What I learned from this one day experience~ you don’t have to say “yes” to every test that a doctor recommends, nothing happens quickly in a hospital, you have to continually speak up for your family member, nurses are amazing, be persistent in what matters most, it takes a village (my family) to make changes and as Winston Churchill once said, “Never, never, never give up.”
On Monday evening, I left the hospital sick to my stomach as I didn’t know the next step. My mom was theoretically out of ICU but with no bed on any hospital floor. Again, I felt like I was not going to see her again. I had no faith in the hospital staff that I had been working with earlier that day. Once I arrived at my mom's house, we got a call that they found mom a bed on the floor she had been admitted to. YES!! Then it took all day Tuesday with four family members making continuous calls to the hospital social workers to have my mom discharged. Our family set up 24/7 care at home, a wheelchair, commode, and hospital bed. This was a BIG adjustment for mom but my family decided that she would recover quicker at home than at a rehab facility (and with COVID, she would probably have no visitors). Several days later a Physical Therapist started working with mom. All of her home health aides were amazing (she would disagree) and mom adjusted to having many people in her home caring for her.

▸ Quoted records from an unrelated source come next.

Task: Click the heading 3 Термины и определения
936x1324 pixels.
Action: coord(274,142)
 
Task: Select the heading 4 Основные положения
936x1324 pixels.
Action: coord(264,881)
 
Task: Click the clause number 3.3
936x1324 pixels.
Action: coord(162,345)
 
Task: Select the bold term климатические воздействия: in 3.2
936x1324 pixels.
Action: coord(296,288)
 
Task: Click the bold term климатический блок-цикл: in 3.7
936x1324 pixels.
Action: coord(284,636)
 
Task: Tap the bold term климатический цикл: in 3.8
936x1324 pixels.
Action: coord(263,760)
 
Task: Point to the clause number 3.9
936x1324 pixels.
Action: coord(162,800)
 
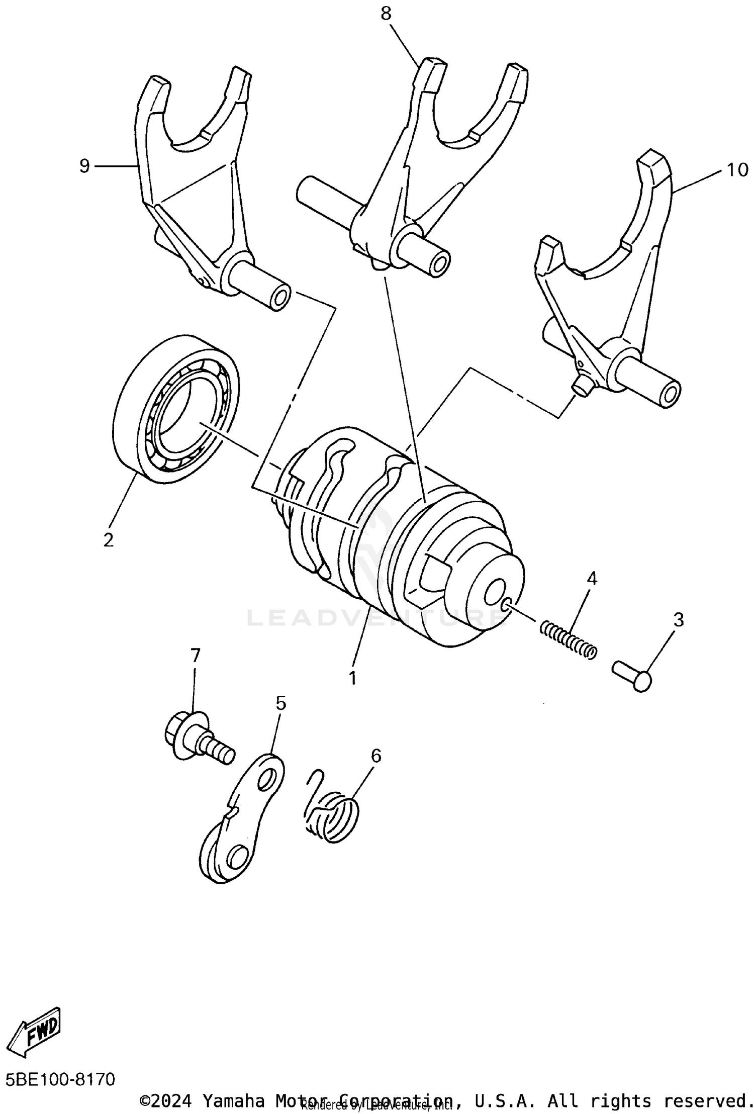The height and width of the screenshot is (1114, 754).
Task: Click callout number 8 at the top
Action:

Fast forward to the present. Mom was in a wheelchair for 6 weeks as her bone healed. While she couldn’t wait to get out of it, she did accept her situation. In late January, we had a big family celebration for her 90th birthday. YES!! 90 years old. Mom has gained her physical strength back and her mental acuity. She no longer requires 24/7 care but has an aide with her 9-7 pm daily. Her PT has helped her pace her recovery and learn to walk again using her walker. He takes her outside too which is something she didn’t do before her fall (she’s an indoor person). Inside, mom is more independent with some of her daily living skills and always wants to do more. She still balances her checkbook and answers questions on Jeopardy. Mom also knows every item that she has in all the draws throughout her house.
When my mom fell, I wondered if this was the end of her life. I honestly did. Let’s face it. Many elderly people who fall show a fast decline. She did not. My mom is back better than ever! I am in awe of her strength, tenacity, perseverance, and will to live. Mom is our matriarch and has raised the bar for living life.